Lines listed in a dataset:
* * *

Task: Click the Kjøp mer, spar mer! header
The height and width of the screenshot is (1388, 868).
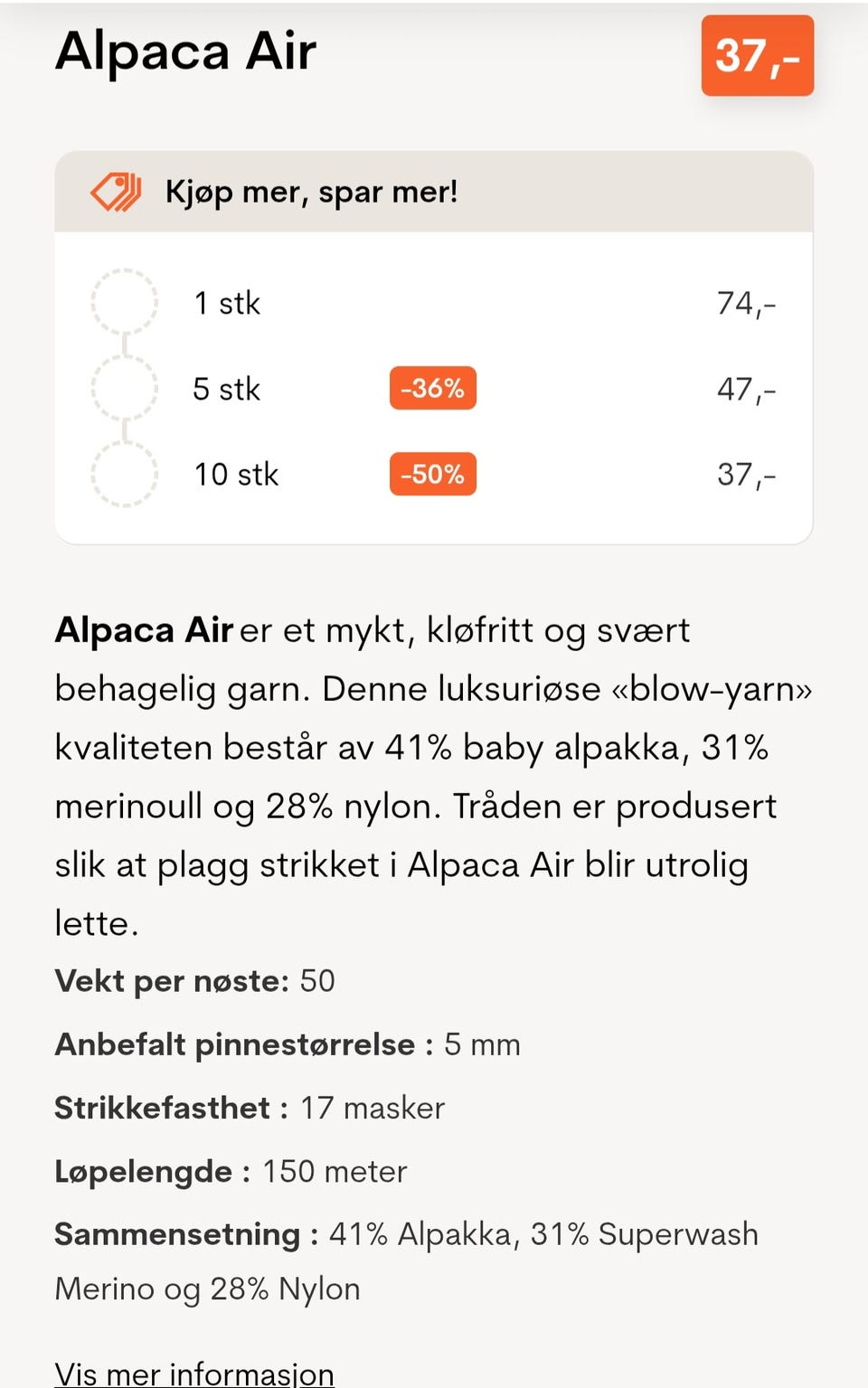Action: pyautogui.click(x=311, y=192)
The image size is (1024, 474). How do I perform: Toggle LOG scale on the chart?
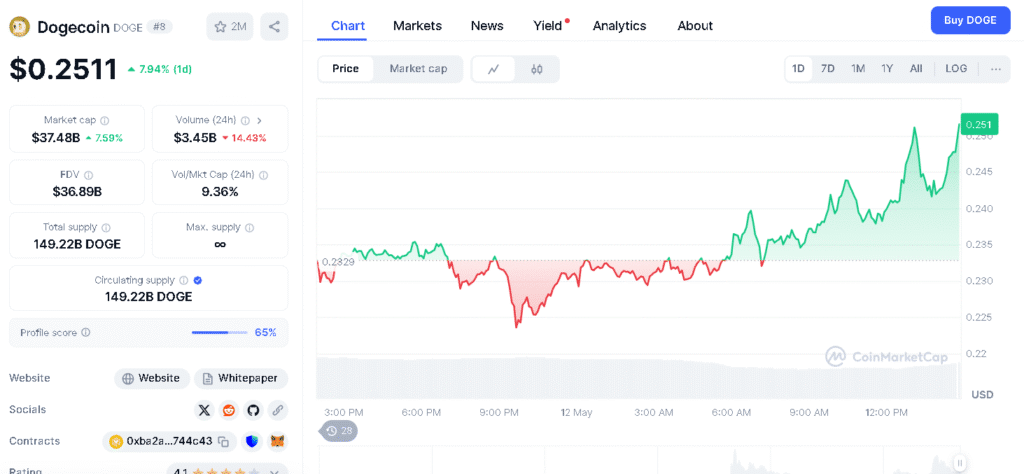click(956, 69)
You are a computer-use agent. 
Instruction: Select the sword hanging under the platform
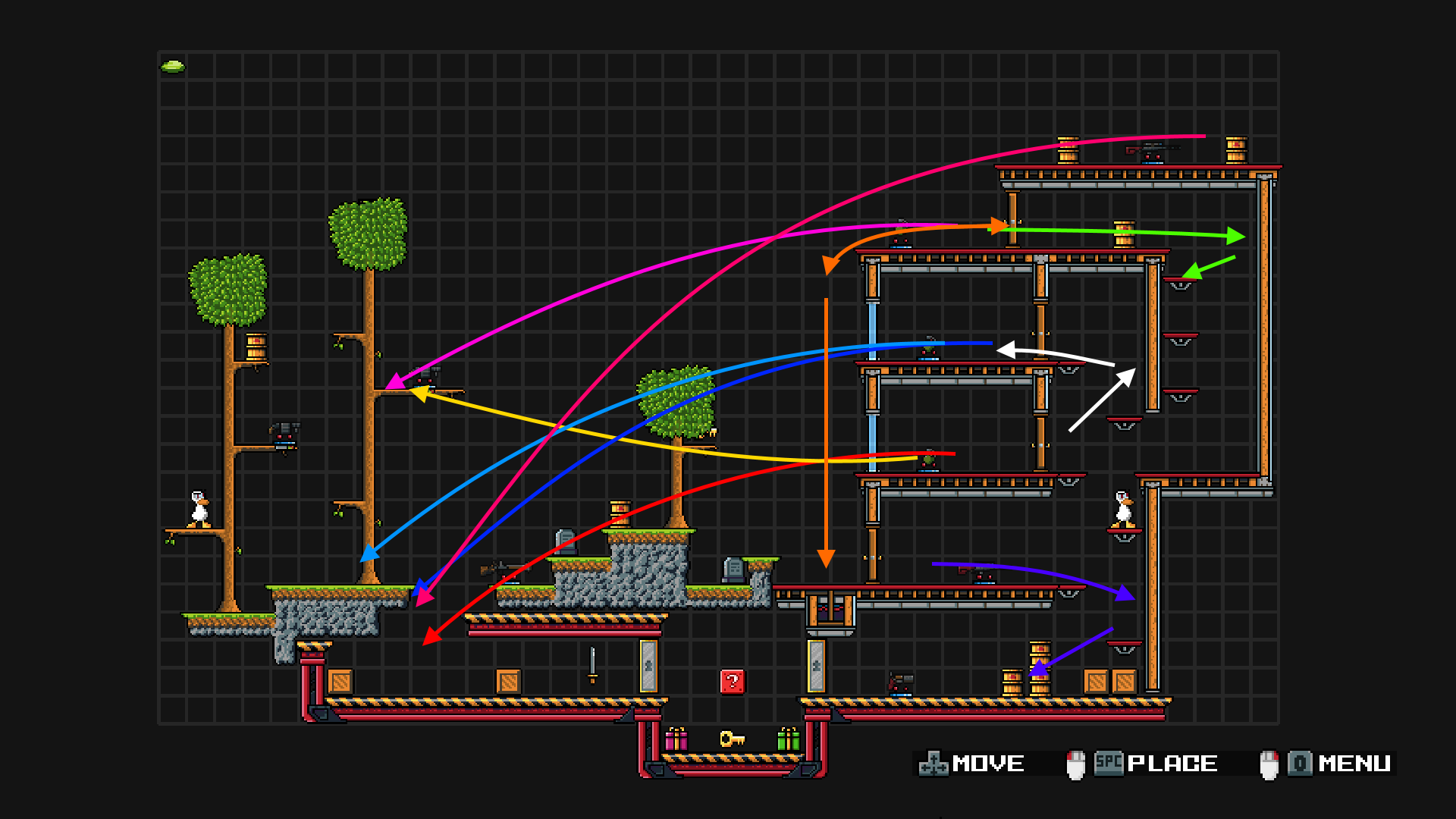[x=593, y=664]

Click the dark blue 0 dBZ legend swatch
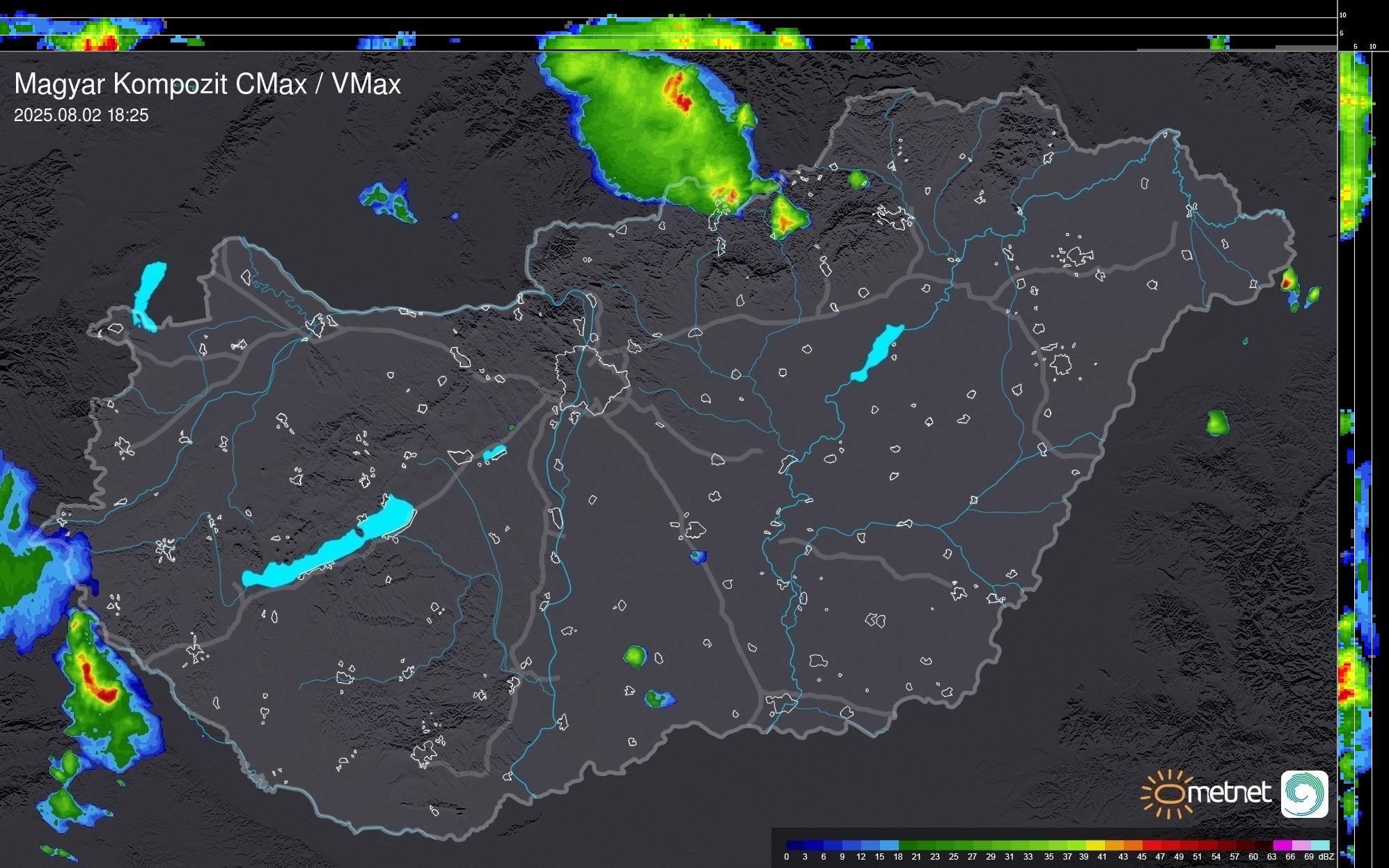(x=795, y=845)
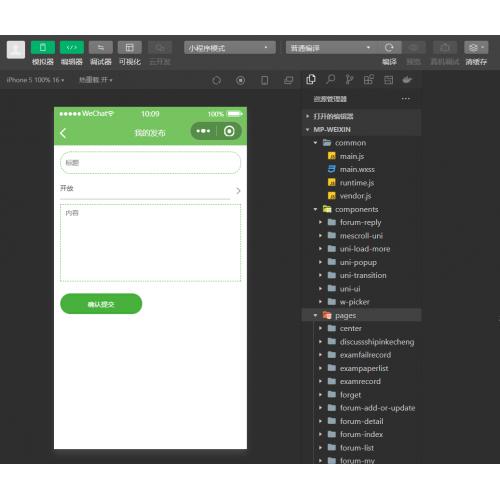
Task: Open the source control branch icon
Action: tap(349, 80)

* * *

- **Given problem**
Edit the lines above by replacing "sword" with "shield" and keeping everything else the same. Leave the pictures out of your answer.

- **Response below**
Task: Click the Kjøp mer, spar mer! header
The height and width of the screenshot is (1388, 868).
Action: pyautogui.click(x=311, y=192)
The image size is (1024, 474). How do I perform: Toggle LOG scale on the chart?
click(956, 69)
You are a computer-use agent. 
Instruction: Select the shield hanging under the platform
[x=593, y=664]

Click the dark blue 0 dBZ legend swatch
(x=795, y=845)
Task: Open the source control branch icon
Action: tap(349, 80)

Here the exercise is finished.